= Required work =
Please repeat exactly the lines from the one containing "Task: Select the Type tool" through the last line of the records below, leaving out any pictures.

Stored items
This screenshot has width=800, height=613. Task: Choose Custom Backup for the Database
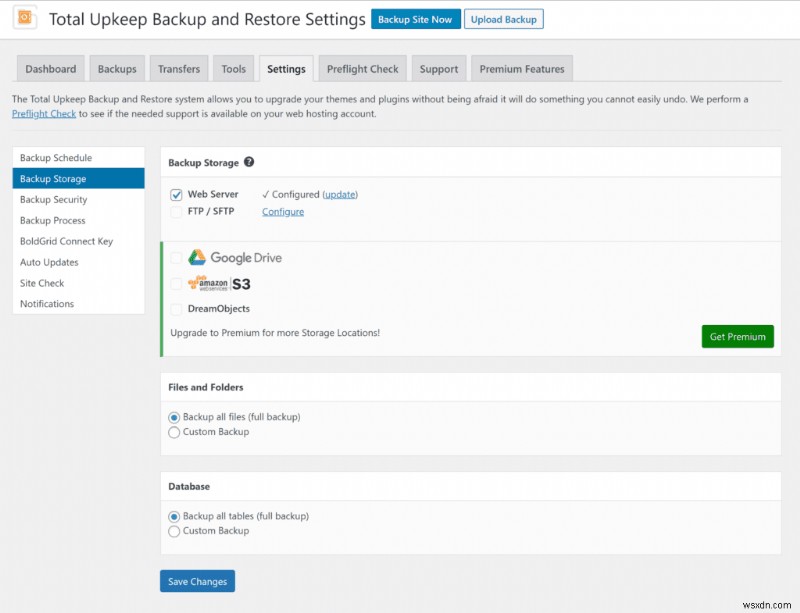click(x=174, y=531)
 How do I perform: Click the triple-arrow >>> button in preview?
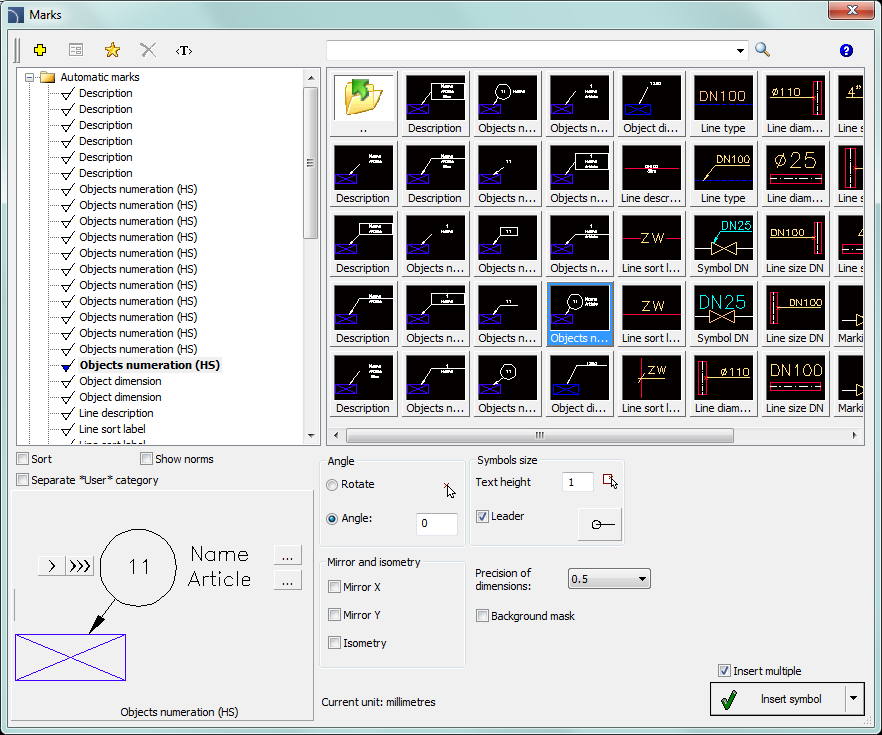tap(79, 567)
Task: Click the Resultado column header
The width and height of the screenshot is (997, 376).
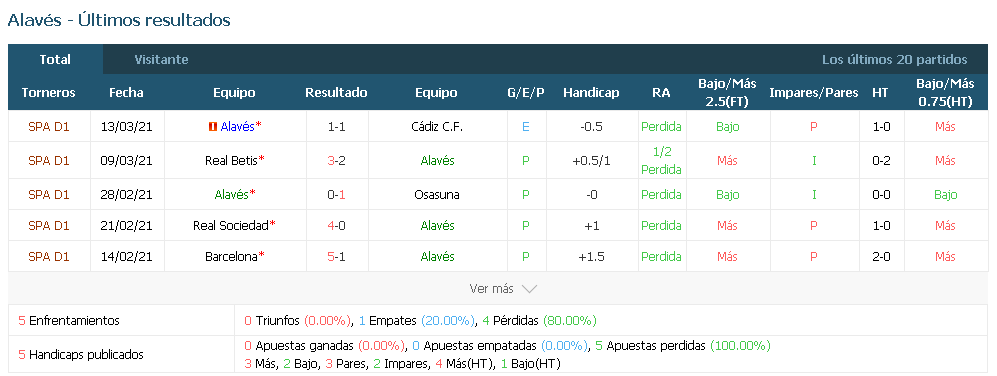Action: coord(336,93)
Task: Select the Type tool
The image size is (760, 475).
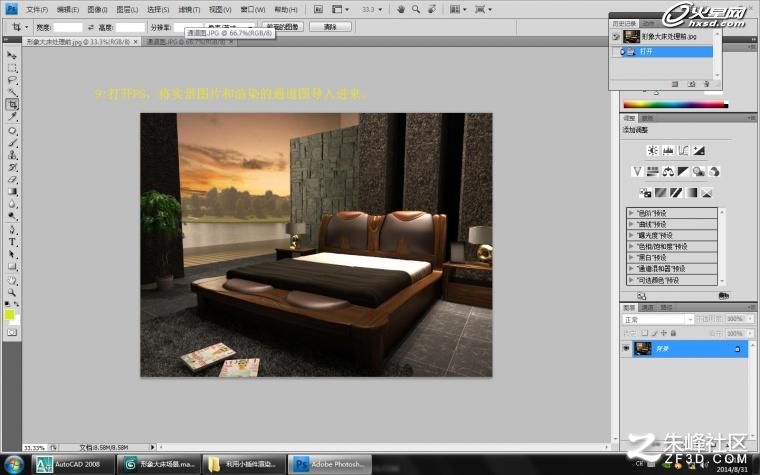Action: tap(12, 242)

= Answer for the task =
Task: Select the Type tool
The image size is (760, 475).
Action: tap(12, 242)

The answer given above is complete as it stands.